Accertamento antielusivo: richiesta chiarimenti al contribuente non può essere sostituita da dichiarazioni rese in sede di verifica

Con la Sentenza n. 693 del 16 gennaio 2015, la Corte di Cassazione ha esaminato un ricorso presentato dall’Agenzia delle Entrate in una controversia riguardante un avviso di accertamento antielusivo nei confronti di una Spa, ma non preceduto dalla richiesta di chiarimenti prescritta, a pena di nullità, dall’art. 37-bis, comma 4, del Dpr. n. 600/73. I Giudici di legittimità osservano che in base all’art. 37-bis, del Dpr. n. 600/73, l’avviso di accertamento deve essere emanato, a pena di nullità, “previa richiesta al contribuente, anche per lettera raccomandata, di chiarimenti da inviare per iscritto entro 60 giorni dalla data di ricezione della richiesta nella quale devono essere indicati i motivi per cui si reputano applicabili i commi 1 e 2”. Inoltre, l’avviso di accertamento deve essere specificamente motivato, a pena di nullità, in relazione alle giustificazioni fornite dal contribuente.

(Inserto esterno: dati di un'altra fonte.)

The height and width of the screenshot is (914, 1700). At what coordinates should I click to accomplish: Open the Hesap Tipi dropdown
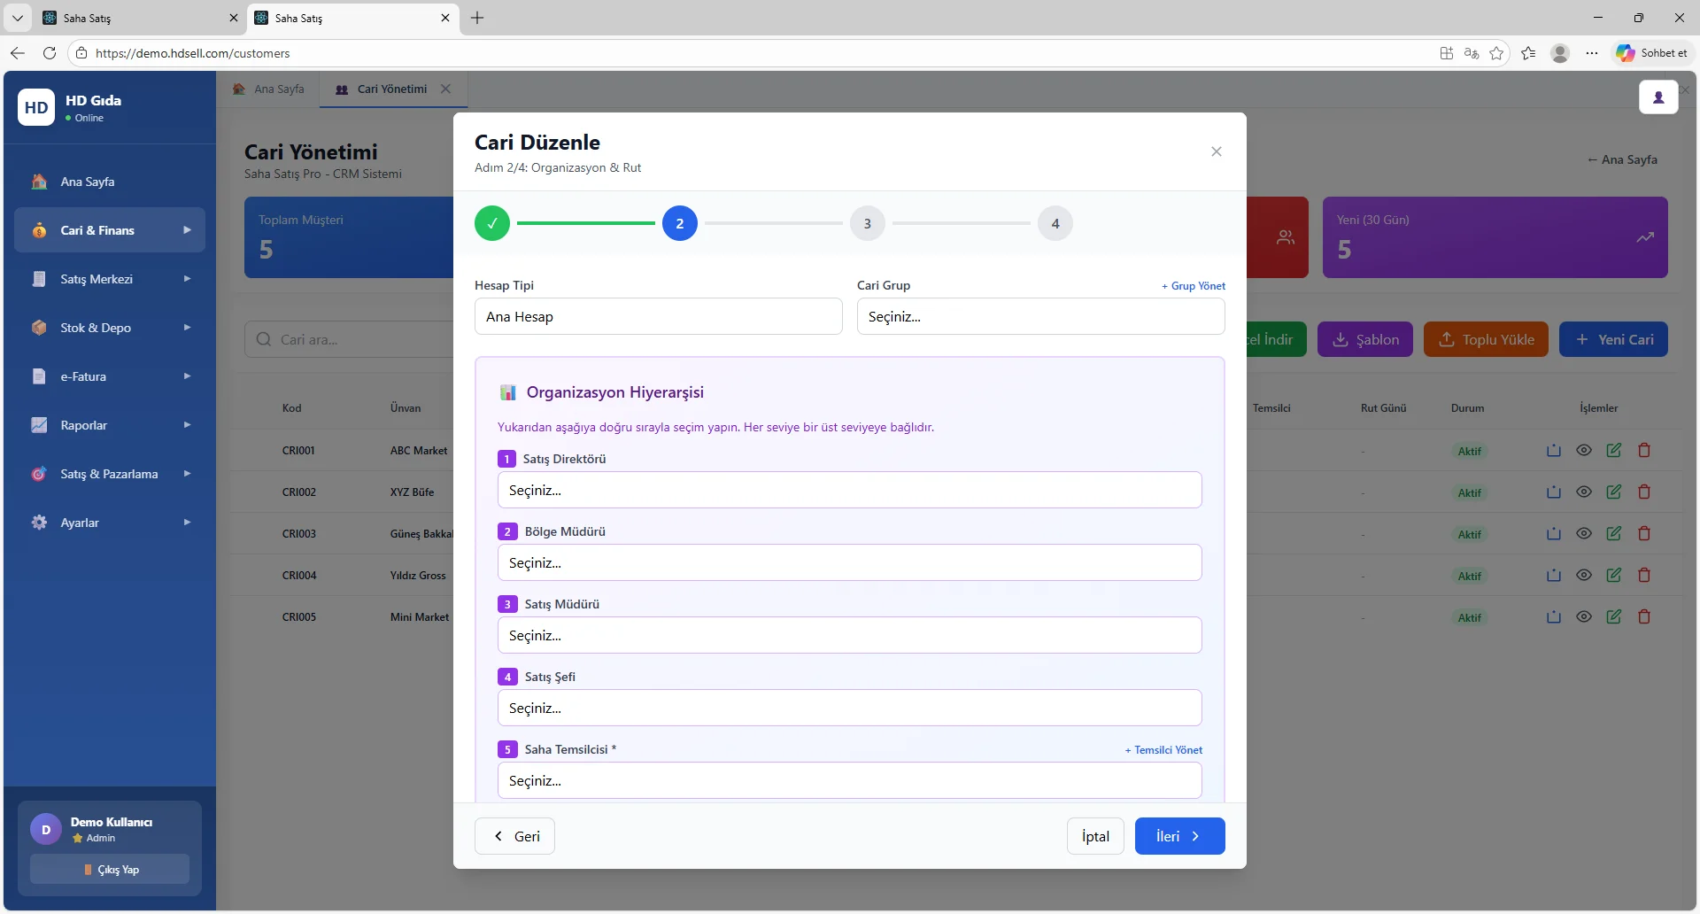tap(658, 317)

Quindi la Suprema Corte in base alla norma sopra citata ritiene che, nel pieno rispetto del principio del contraddittorio, la richiesta di chiarimenti al contribuente concorra alla formazione della valutazione preventiva rispetto all’emanazione dell’avviso di accertamento, da parte dell’Amministrazione finanziaria circa il fine elusivo delle operazioni e che, pertanto, non possono ritenersi alla stessa equipollenti “l’attività svolta dai verbalizzanti in sede di verifica e le eventuali dichiarazioni rese in tale sede dal contribuente”. In conclusione quando l’Ufficio intenda contestare fattispecie elusive, l’avviso di accertamento deve essere sempre preceduto dalla richiesta di chiarimenti. A tale atto formale non suppliscono le contestazioni mosse dai verbalizzanti e le osservazioni eventualmente opposte dal contribuente al momento della verifica.